What the exercise asks ->
Rewrite every row with "GUI agent" changed to "interface agent" and leave all other text as it is.

Given records ->
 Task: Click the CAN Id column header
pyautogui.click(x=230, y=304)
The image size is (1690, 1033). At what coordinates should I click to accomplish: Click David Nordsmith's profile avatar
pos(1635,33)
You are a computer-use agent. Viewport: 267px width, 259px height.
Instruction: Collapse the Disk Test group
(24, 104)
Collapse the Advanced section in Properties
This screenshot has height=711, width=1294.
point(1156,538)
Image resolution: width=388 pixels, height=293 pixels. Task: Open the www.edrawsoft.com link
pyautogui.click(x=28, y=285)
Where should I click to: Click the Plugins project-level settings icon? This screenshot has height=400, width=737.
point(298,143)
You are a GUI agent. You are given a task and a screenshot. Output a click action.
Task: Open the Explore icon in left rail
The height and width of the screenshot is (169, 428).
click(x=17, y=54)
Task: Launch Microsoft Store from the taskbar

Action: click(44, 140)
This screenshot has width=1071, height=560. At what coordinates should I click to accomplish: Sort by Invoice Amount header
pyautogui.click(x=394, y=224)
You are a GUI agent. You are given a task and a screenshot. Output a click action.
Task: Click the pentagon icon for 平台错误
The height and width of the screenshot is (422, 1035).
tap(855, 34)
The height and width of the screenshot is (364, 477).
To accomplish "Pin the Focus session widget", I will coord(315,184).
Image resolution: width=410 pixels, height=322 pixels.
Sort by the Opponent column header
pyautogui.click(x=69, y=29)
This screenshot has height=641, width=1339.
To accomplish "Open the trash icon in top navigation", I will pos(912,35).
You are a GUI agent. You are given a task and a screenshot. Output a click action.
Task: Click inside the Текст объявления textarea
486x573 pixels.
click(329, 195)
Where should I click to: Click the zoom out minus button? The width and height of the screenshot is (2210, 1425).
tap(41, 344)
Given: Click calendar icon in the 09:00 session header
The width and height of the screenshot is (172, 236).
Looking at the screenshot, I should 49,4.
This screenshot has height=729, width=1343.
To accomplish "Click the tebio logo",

Complete response ->
 Task: Click the CAN Id column header
pyautogui.click(x=230, y=304)
The image size is (1690, 1033). At what coordinates should I click to accomplish: Click David Nordsmith's profile avatar
pos(1635,33)
You are a computer-use agent. Viewport: 267px width, 259px height.
Instruction: Collapse the Disk Test group
(24, 104)
Collapse the Advanced section in Properties
This screenshot has height=711, width=1294.
point(1156,538)
Image resolution: width=388 pixels, height=293 pixels. Task: Open the www.edrawsoft.com link
pyautogui.click(x=28, y=285)
Where should I click to: Click the Plugins project-level settings icon? This screenshot has height=400, width=737.
point(298,143)
You are a interface agent. You are given a task and a screenshot. Output a click action.
Task: Open the Explore icon in left rail
The height and width of the screenshot is (169, 428).
click(x=17, y=54)
Task: Launch Microsoft Store from the taskbar

Action: click(44, 140)
This screenshot has width=1071, height=560. At what coordinates should I click to accomplish: Sort by Invoice Amount header
pyautogui.click(x=394, y=224)
You are a interface agent. You are given a task and a screenshot. Output a click action.
Task: Click the pentagon icon for 平台错误
The height and width of the screenshot is (422, 1035).
tap(855, 34)
The height and width of the screenshot is (364, 477).
To accomplish "Pin the Focus session widget", I will coord(315,184).
Image resolution: width=410 pixels, height=322 pixels.
Sort by the Opponent column header
pyautogui.click(x=69, y=29)
This screenshot has height=641, width=1339.
To accomplish "Open the trash icon in top navigation", I will pos(912,35).
You are a interface agent. You are given a task and a screenshot. Output a click action.
Task: Click inside the Текст объявления textarea
486x573 pixels.
click(329, 195)
Where should I click to: Click the zoom out minus button? The width and height of the screenshot is (2210, 1425).
tap(41, 344)
Given: Click calendar icon in the 09:00 session header
The width and height of the screenshot is (172, 236).
Looking at the screenshot, I should 49,4.
This screenshot has height=729, width=1343.
To accomplish "Click the tebio logo",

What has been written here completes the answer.